» ASSIGNMENT:
Would you repeat the data below exactly, taking out the images?

» RECORDS SHOWN:
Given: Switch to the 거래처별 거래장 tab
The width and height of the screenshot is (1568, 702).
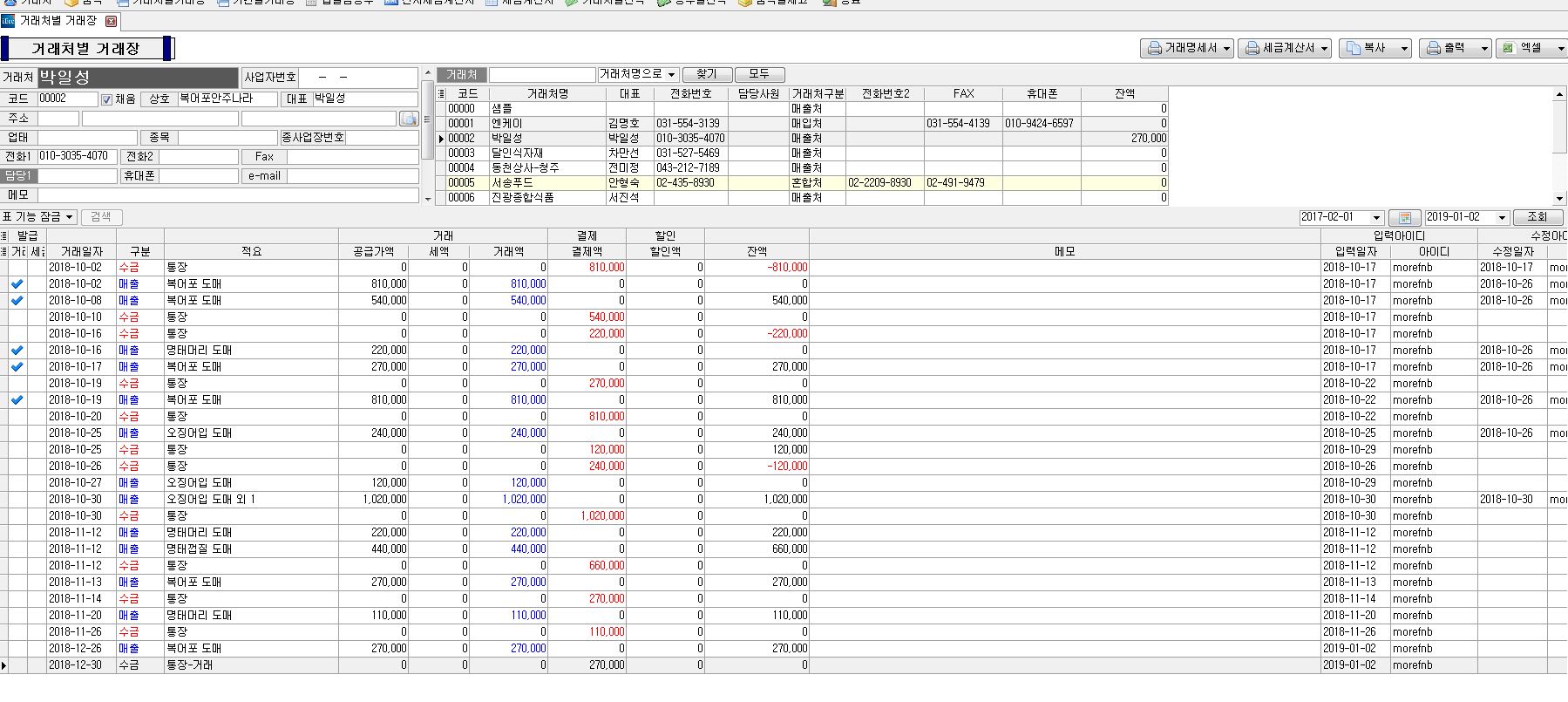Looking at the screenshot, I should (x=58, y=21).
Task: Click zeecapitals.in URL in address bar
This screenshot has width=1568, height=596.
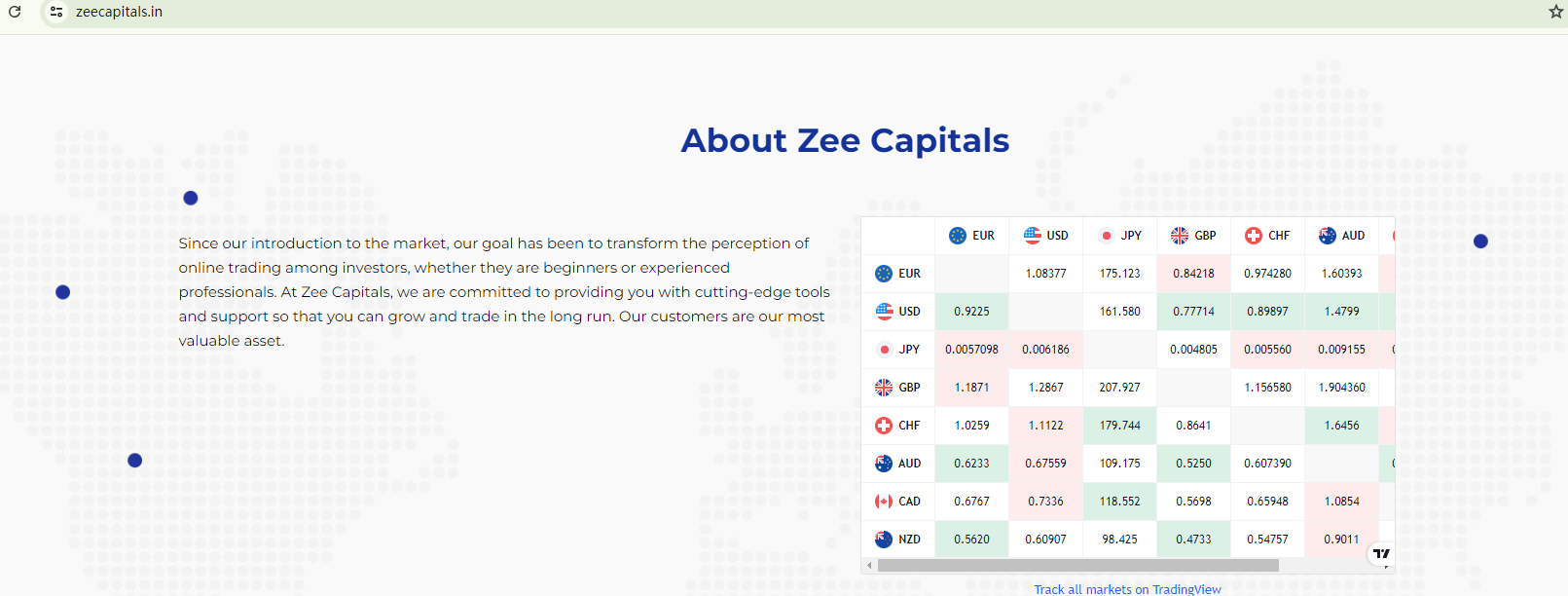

» REPLY TO THE EXERCISE:
Given: Switch to the 거래처별 거래장 tab
The width and height of the screenshot is (1568, 702).
Looking at the screenshot, I should (x=58, y=21).
Task: Click zeecapitals.in URL in address bar
This screenshot has width=1568, height=596.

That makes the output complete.